Take a moment to let the news sit with you. Notice what happens for you. What are your thoughts? What are you feeling? How is your body responding to this news?
From my experience, the sentence conveys and creates similar thoughts of loss, feelings of grief, sentimental imagery and a shared heaviness, and an immediate addition of emotions of fear and anger. Opinions of right and wrong arise quickly and a fierce armor of self-protection appears.
In that moment, this reactionary response breaks the connection of support and love. The shared grief instead becomes a heavier burden to carry in the passing of a loved one, in this case, my sister.
When I heard the news that my sister went into ICU on Christmas morning, I started to grieve. I grieved for my sister, and for every person who has contracted Covid. I grieved for my sister’s family, her daughter who stood alone outside the hospital, her granddaughter who will be forever shaped by this pandemic, her siblings who didn’t get to say, “Happy New Year”, and myself, who had lost time with my sister, the sister I pulled away from due to politics, opinions and the pandemic.
I grieve for every human on our shared planet that came before us and died with Covid. I grieve for every human who was separated from their home, their family, their comforts, their life. I grieve for every human who has an empty seat at their holiday table.
I grieve and my tears flow from the two years of a global pandemic, flooding and breaking the damn that we all have collectively built.
“My sister died during the holidays with Covid.”
When I consider sharing the news and the loss of my sister, I hold the information and assess for safety. Will this person understand my loss? Will this person be able to stay with my grief? Will this person need to have their fear informed? Will our grief be shared or will my sister’s death be another data point on the pandemic chart?
The way I feel the distinction is by the immediate response of “Was she vaccinated?”
The first time I was asked the question “Was she vaccinated,” I was frozen with sadness for my sister.“ Is that all this person wants to know? Did she not want to know about my sister’s life instead only how she died?

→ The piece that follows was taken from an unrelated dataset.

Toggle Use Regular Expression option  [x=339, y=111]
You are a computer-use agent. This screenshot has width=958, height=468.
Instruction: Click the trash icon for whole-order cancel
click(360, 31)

The second time I was asked the question “Was she vaccinated”, I was awakened with my anger. “Is that all this person wants to know? Did he not want to know about my sister’s life instead only how she died?
The third time I was asked the question “Was she vaccinated”, I was broken with my hopelessness. I asked my own question of, “Where is our humanity?”
As a gentle reminder, humanity is defined as ‘a state of being kind.’
As I have shared this story with others, a defensive posture comes up and some will say to me, “Well, the response to ask if they are vaccinated is understandable.”
I am not arguing that it is understandable, I am advocating that the question “Was she vaccinated?” is an unhelpful, unkind and an unskillful question. Perhaps you won’t understand, until you are stand outside a hospital on a sidewalk watching your love one struggle to breathe.
“Was she vaccinated?” is for you, your own fear.
“Was she vaccinated?” is not the way anyone wants to be remembered, including my sister.
“Was she vaccinated?” is hurtful.
The question is designed to gather data, build fences, and strengthen the walls that have separated us and our collective humanity.
Perhaps instead of asking “Was she vaccinated?” you could take a moment of silence, say something kind, “I am sorry for your loss,” “How would you like me to remember your sister?” “I can only imagine how difficult this is for your family,” or “I have no words.”
You may still want to know the answer to the question, “Was she vaccinated?”
I know the answer to this question, and my heart knows better than to answer and instead to gently remind you, my sister died during the holidays and I am grieving for us all.